[Work task] Give the data again in its entirety, exactly as provided.

[Data listing]
↓↓↓
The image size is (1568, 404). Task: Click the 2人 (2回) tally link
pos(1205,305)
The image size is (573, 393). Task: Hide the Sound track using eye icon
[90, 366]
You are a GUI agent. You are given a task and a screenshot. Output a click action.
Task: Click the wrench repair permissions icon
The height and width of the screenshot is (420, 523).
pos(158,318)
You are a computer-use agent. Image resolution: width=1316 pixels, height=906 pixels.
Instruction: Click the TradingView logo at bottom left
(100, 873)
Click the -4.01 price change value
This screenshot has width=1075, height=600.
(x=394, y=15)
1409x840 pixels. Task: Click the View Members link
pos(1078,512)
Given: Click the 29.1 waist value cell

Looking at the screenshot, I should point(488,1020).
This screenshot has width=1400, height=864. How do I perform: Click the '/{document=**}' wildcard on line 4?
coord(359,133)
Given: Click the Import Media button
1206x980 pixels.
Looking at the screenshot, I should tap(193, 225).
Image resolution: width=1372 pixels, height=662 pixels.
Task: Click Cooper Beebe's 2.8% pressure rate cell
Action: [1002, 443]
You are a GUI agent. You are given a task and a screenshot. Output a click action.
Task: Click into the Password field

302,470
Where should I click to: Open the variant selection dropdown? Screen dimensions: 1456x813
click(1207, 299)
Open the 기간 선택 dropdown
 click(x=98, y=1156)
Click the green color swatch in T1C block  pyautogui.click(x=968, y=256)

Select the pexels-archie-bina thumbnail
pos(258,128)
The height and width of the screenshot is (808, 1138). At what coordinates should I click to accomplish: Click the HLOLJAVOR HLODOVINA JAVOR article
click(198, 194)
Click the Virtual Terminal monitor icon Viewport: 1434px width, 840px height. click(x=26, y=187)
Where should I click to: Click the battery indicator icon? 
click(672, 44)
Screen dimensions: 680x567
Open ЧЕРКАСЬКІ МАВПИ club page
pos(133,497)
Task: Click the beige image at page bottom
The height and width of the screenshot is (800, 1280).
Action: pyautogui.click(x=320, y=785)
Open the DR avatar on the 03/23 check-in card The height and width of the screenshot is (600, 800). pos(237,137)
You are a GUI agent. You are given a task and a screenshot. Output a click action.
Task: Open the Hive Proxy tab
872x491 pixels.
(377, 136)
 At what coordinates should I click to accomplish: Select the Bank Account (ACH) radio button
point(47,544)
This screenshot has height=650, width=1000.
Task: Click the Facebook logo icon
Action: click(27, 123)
↑↑↑
[Your response]
The image size is (1568, 404). Task: Click the 2人 (2回) tally link
pos(1205,305)
The image size is (573, 393). Task: Hide the Sound track using eye icon
[90, 366]
You are a GUI agent. You are given a task and a screenshot. Output a click action.
Task: Click the wrench repair permissions icon
The height and width of the screenshot is (420, 523).
pos(158,318)
You are a computer-use agent. Image resolution: width=1316 pixels, height=906 pixels.
Instruction: Click the TradingView logo at bottom left
(100, 873)
Click the -4.01 price change value
This screenshot has width=1075, height=600.
(x=394, y=15)
1409x840 pixels. Task: Click the View Members link
pos(1078,512)
Given: Click the 29.1 waist value cell

Looking at the screenshot, I should point(488,1020).
This screenshot has width=1400, height=864. How do I perform: Click the '/{document=**}' wildcard on line 4?
coord(359,133)
Given: Click the Import Media button
1206x980 pixels.
Looking at the screenshot, I should tap(193, 225).
Image resolution: width=1372 pixels, height=662 pixels.
Task: Click Cooper Beebe's 2.8% pressure rate cell
Action: [1002, 443]
You are a GUI agent. You are given a task and a screenshot. Output a click action.
Task: Click into the Password field

302,470
Where should I click to: Open the variant selection dropdown? Screen dimensions: 1456x813
click(1207, 299)
Open the 기간 선택 dropdown
 click(x=98, y=1156)
Click the green color swatch in T1C block  pyautogui.click(x=968, y=256)

Select the pexels-archie-bina thumbnail
pos(258,128)
The height and width of the screenshot is (808, 1138). At what coordinates should I click to accomplish: Click the HLOLJAVOR HLODOVINA JAVOR article
click(198, 194)
Click the Virtual Terminal monitor icon Viewport: 1434px width, 840px height. click(x=26, y=187)
Where should I click to: Click the battery indicator icon? 
click(672, 44)
Screen dimensions: 680x567
Open ЧЕРКАСЬКІ МАВПИ club page
pos(133,497)
Task: Click the beige image at page bottom
The height and width of the screenshot is (800, 1280).
Action: pyautogui.click(x=320, y=785)
Open the DR avatar on the 03/23 check-in card The height and width of the screenshot is (600, 800). pos(237,137)
You are a GUI agent. You are given a task and a screenshot. Output a click action.
Task: Open the Hive Proxy tab
872x491 pixels.
(377, 136)
 At what coordinates should I click to accomplish: Select the Bank Account (ACH) radio button
point(47,544)
This screenshot has height=650, width=1000.
Task: Click the Facebook logo icon
Action: click(27, 123)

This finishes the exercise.